**Task prompt**
Exact copy, no pictures: every line from the one that contains "Image resolution: width=809" through the end of the data below, and nothing else.

Records from a collection:
╭──

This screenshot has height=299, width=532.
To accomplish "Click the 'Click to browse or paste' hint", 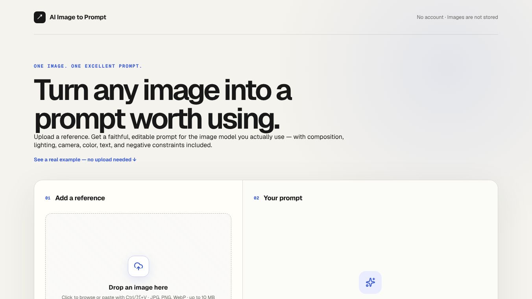I will 139,297.
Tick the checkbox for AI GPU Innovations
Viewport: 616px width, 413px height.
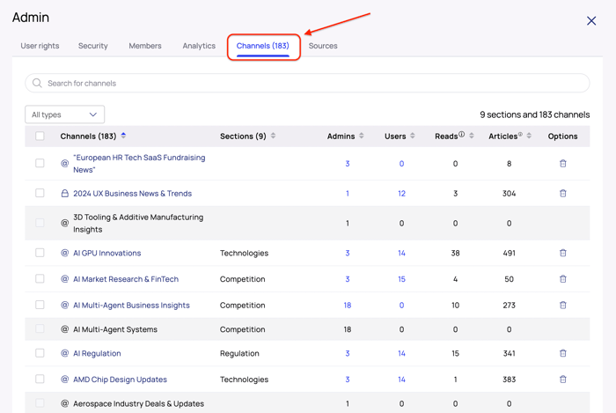point(40,253)
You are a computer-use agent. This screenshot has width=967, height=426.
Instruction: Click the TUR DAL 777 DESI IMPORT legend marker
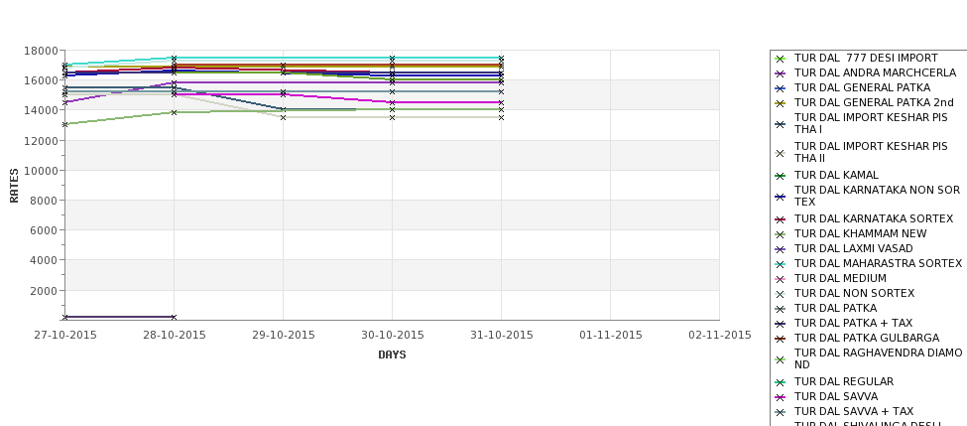pyautogui.click(x=781, y=59)
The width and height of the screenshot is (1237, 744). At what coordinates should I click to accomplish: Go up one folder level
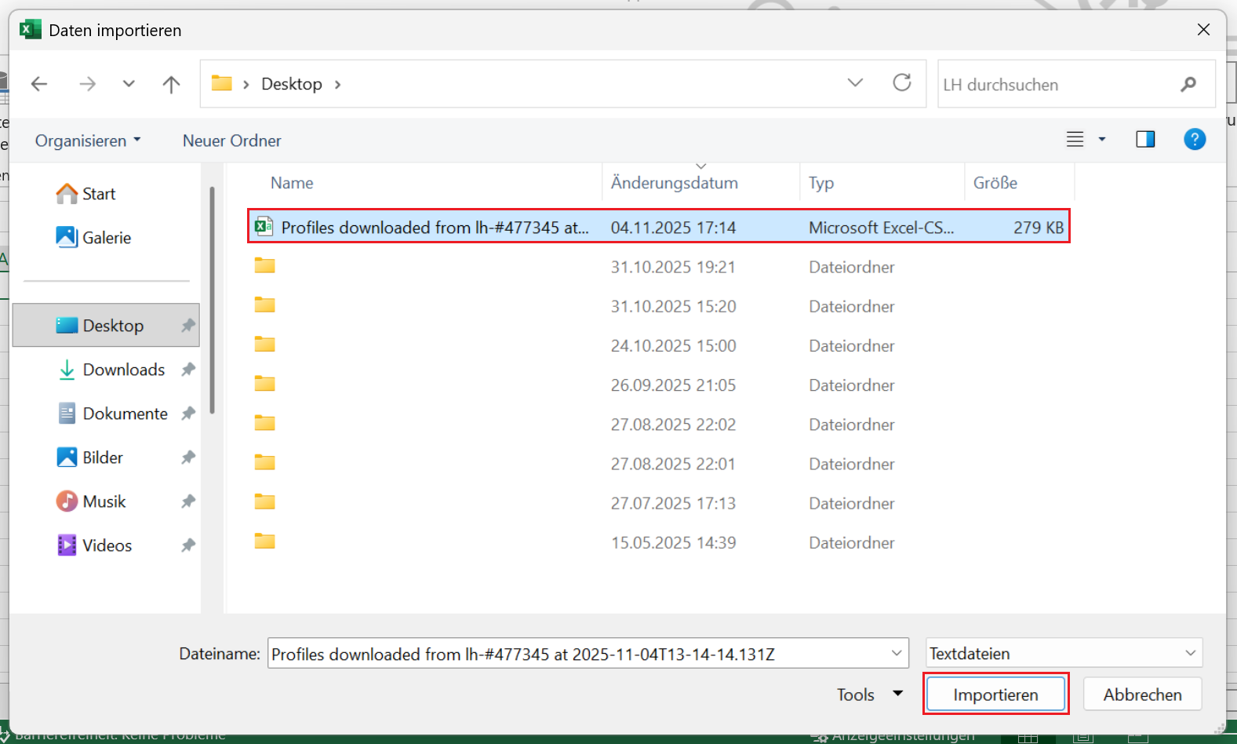pyautogui.click(x=171, y=84)
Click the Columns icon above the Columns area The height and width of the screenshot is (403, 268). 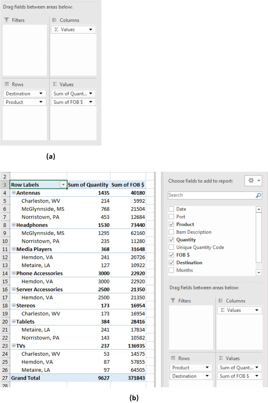(x=54, y=20)
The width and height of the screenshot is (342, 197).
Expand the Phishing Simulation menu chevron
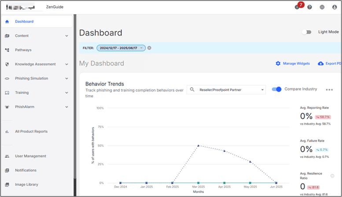click(66, 79)
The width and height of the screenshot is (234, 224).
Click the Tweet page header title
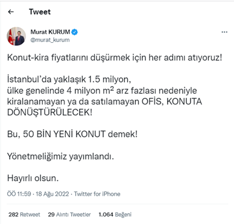[40, 12]
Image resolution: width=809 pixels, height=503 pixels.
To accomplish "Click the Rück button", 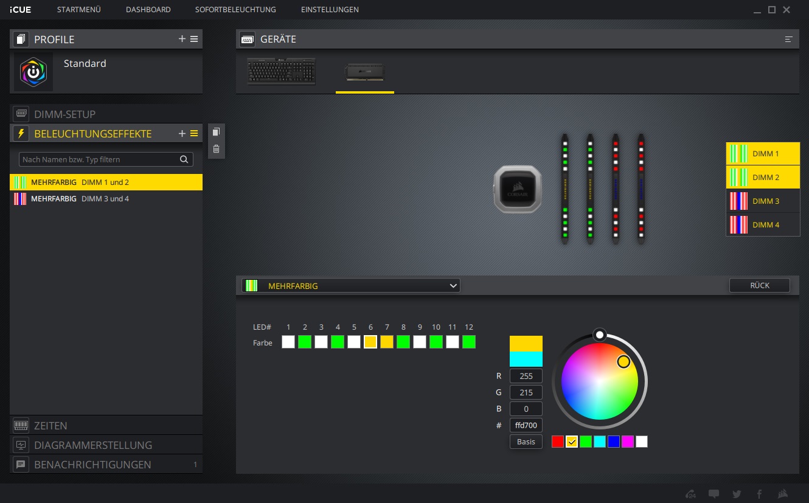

╰──

**Expected answer**
Image resolution: width=809 pixels, height=503 pixels.
To accomplish "Click the Rück button", 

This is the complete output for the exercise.